Besides getting fair weather, with just a short squall to slow her, Nyad also benefited from great currents, which she hit at the ideal time, said Mitchell Roffer, a biological oceanographer and owner of Roffer’s Ocean Fishing Forecasting Service in West Melbourne, Fla. Roffer, who independently checked the currents after the swim when the criticisms mounted, said Nyad was swept along by a moving gyre, a large counterclockwise rotating current that moves from the Gulf of Mexico into the Keys, taking Nyad on a fast ride. It forms less than once a month, he said.
“She hit it at the ideal time,” Roffer said. “Rather than angle and have to fight it, in this case she actually rode with the current.”
Bartlett, her navigator, cautioned the people crunching numbers. GPS data culled by Malinak from what was recorded by spot trackers set on the deck of the escort boat is far less reliable than the information from the professional GPS units Bartlett used. The spot trackers are “designed to be a convenience so the public can watch the progress, but they’re not infallible and not precise,” he said. “If there’s a discrepancy between what I have on paper and the spot trackers, you can just disregard the spot trackers.”

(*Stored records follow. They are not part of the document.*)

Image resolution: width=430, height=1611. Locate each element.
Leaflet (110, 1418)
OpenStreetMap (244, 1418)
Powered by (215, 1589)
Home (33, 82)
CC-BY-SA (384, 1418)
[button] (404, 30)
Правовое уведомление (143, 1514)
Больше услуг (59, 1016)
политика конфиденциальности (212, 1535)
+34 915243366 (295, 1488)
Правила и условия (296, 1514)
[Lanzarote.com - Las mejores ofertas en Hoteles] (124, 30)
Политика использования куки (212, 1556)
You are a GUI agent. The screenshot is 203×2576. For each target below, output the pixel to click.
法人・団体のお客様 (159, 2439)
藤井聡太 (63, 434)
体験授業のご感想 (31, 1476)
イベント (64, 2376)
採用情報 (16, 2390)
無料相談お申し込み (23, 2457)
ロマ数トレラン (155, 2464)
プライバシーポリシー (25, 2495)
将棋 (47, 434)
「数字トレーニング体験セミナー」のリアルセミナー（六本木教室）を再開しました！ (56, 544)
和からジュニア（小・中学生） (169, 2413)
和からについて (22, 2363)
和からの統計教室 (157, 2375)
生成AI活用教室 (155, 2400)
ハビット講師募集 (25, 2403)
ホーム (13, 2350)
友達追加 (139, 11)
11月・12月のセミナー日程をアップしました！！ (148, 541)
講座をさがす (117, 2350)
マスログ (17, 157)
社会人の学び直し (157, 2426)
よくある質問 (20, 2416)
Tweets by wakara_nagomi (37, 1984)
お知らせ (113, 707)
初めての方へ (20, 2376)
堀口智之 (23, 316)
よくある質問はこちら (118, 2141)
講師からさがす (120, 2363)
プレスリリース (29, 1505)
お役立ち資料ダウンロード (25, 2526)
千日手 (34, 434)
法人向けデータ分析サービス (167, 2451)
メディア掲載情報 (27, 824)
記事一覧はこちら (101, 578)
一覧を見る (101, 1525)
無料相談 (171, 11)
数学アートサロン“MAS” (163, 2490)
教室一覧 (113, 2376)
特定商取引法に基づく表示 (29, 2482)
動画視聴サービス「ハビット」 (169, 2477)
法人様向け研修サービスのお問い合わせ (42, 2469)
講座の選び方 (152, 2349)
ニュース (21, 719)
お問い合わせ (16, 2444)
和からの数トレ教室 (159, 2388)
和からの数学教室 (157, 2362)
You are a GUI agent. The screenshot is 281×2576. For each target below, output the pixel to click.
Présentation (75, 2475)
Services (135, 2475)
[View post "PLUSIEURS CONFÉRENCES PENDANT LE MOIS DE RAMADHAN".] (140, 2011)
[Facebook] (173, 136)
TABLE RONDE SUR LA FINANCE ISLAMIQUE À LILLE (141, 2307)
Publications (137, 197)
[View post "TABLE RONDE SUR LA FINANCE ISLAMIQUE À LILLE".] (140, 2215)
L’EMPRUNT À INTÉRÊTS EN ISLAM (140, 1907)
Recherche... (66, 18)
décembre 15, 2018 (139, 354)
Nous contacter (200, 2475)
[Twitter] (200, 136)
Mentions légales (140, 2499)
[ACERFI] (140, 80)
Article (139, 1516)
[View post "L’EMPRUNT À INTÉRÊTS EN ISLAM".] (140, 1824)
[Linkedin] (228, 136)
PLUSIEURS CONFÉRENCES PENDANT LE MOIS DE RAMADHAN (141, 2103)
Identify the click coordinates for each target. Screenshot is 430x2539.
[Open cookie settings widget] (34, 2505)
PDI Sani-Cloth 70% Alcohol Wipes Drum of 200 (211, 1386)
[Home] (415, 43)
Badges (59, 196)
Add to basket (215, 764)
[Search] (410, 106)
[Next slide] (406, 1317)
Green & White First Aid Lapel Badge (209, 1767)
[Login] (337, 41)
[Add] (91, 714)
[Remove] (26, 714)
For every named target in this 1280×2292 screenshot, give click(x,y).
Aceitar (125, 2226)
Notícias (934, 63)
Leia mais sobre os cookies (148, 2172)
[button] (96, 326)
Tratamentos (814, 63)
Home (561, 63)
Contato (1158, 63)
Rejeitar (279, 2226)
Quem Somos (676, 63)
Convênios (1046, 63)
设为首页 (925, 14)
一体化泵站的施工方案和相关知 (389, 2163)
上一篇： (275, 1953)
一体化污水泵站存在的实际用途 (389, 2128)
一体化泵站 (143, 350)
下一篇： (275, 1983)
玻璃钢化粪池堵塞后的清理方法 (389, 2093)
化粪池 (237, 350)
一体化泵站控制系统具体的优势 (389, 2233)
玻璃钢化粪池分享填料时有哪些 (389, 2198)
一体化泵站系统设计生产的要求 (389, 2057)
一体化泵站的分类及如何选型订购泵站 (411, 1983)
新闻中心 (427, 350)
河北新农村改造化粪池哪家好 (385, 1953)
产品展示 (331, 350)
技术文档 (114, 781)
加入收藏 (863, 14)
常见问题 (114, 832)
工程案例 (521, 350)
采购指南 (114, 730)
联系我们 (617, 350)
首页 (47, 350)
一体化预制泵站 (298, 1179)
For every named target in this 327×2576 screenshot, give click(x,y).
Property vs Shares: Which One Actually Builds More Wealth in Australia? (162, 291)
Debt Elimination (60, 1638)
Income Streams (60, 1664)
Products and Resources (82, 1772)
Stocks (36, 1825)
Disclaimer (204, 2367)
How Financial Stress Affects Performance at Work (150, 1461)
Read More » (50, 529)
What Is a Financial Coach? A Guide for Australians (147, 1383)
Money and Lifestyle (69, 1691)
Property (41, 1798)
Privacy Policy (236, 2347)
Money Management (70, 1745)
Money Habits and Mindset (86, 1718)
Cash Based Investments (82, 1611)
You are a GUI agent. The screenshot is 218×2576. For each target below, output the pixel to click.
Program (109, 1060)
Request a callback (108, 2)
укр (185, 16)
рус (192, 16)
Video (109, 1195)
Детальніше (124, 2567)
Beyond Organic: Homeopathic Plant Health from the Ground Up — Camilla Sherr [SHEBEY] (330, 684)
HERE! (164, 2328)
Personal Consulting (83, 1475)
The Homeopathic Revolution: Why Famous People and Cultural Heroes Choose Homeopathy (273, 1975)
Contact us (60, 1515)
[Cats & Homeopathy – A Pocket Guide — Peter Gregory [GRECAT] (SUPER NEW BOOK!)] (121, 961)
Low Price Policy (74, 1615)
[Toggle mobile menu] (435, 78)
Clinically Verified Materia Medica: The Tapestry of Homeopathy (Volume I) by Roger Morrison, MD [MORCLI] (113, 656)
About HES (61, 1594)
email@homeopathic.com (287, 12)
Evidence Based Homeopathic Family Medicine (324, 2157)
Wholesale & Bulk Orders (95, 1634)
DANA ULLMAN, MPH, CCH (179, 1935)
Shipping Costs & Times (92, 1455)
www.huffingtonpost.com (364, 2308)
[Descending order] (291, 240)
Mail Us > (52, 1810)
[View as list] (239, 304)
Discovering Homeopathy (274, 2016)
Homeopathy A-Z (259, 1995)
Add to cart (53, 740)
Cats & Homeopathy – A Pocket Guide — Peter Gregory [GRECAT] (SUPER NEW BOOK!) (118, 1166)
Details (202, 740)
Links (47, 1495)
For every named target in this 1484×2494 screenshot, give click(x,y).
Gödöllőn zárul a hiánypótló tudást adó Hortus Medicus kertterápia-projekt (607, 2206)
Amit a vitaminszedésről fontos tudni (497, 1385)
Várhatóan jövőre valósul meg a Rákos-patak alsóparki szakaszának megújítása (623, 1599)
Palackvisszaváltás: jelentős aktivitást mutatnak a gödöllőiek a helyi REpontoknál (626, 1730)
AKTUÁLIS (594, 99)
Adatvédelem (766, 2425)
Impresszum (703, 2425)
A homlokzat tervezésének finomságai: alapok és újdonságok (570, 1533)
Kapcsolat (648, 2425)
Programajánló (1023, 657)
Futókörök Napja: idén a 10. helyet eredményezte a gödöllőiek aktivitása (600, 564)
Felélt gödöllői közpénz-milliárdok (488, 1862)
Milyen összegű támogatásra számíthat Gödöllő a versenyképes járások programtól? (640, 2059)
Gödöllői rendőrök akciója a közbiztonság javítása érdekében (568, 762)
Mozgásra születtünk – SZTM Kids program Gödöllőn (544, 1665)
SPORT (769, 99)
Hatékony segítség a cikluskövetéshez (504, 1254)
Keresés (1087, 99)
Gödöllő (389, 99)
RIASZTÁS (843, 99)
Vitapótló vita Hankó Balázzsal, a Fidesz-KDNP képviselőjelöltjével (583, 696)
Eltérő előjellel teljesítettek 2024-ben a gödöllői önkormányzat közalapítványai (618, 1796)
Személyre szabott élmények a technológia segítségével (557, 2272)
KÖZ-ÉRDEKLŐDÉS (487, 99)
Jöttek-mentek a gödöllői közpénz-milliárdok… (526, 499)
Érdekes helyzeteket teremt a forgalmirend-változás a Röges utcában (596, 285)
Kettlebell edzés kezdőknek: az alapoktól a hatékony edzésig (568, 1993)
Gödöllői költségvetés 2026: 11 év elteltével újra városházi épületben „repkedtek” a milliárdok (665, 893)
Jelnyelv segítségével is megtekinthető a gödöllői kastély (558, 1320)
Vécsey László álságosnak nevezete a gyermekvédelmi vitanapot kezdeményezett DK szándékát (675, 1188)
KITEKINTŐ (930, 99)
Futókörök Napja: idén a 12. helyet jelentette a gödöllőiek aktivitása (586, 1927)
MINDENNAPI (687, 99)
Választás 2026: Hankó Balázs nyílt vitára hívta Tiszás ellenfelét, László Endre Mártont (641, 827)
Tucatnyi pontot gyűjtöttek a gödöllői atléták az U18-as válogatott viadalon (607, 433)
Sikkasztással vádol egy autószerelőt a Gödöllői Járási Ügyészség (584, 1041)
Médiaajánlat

Critics say the observers — typically people who have never met the athlete — are unknown in the swimming community, odd for such a high-profile event. Munatones was supposed to observe the swim.
On earlier outings with Nyad, Munatones said he “did everything including getting sponsors, organizing the crew, blogging, and jumping in the water and helping feed her.” But when the team decided that the conditions were perfect, Munatones was on a plane to Tokyo. Nyad said she had to scramble to find two substitutes, both Key West locals who did not have a history of swimming or observing record crossings.
One, Janet Hinkle, a licensed Key West boat captain, said she got the call at the last minute. She said she had met Nyad in 2011, providing her with a home to live in before a swim. Hinkle had never observed any swim, but she said she got tips from Munatones and said she was unbiased.
“I believe she asked me because I would be an objective observer,” Hinkle said. She said she never observed Nyad getting on board the boat during the swim or being pulled by a craft.
Nyad’s fans have called the critics “haters” who are jealous. Nyad has long been a lightning rod among swimmers who object to the publicity she seeks and the tactics she employs — like letting her crew remove her stinger suit and apply lotions. Many swimmers say those violate the most common rules of the sport, those followed by English Channel swimmers.
“Nyad owes the swim world a look at her data and absolute transparency about how she was able to cross a waterway that has crippled other, younger swimmers,” said Bonnie Schwartz, a New York City resident who crossed the English Channel in 2005. “We’re her peers. She’s not above us.”